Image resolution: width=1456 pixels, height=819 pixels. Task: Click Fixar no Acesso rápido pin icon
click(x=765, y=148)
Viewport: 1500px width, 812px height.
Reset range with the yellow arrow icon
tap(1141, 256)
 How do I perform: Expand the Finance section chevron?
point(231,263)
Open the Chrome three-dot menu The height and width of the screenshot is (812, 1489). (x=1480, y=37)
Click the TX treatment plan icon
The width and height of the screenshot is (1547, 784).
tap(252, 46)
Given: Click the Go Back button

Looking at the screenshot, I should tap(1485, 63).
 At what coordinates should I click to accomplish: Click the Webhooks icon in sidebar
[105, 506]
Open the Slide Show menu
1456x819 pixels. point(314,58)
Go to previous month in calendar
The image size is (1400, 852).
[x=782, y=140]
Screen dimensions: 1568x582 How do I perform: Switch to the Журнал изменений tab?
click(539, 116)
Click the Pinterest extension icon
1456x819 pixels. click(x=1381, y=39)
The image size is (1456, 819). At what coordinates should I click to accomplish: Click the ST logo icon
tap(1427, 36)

* [WORK ORDER] Return all the data above, unaltered and complete.

* [WRITTEN RESPONSE]
Image resolution: width=1456 pixels, height=819 pixels. Task: Click Fixar no Acesso rápido pin icon
click(x=765, y=148)
Viewport: 1500px width, 812px height.
Reset range with the yellow arrow icon
tap(1141, 256)
 How do I perform: Expand the Finance section chevron?
point(231,263)
Open the Chrome three-dot menu The height and width of the screenshot is (812, 1489). (x=1480, y=37)
Click the TX treatment plan icon
The width and height of the screenshot is (1547, 784).
tap(252, 46)
Given: Click the Go Back button

Looking at the screenshot, I should tap(1485, 63).
 At what coordinates should I click to accomplish: Click the Webhooks icon in sidebar
[105, 506]
Open the Slide Show menu
1456x819 pixels. point(314,58)
Go to previous month in calendar
The image size is (1400, 852).
[x=782, y=140]
Screen dimensions: 1568x582 How do I perform: Switch to the Журнал изменений tab?
click(539, 116)
Click the Pinterest extension icon
1456x819 pixels. click(x=1381, y=39)
The image size is (1456, 819). At what coordinates should I click to accomplish: Click the ST logo icon
tap(1427, 36)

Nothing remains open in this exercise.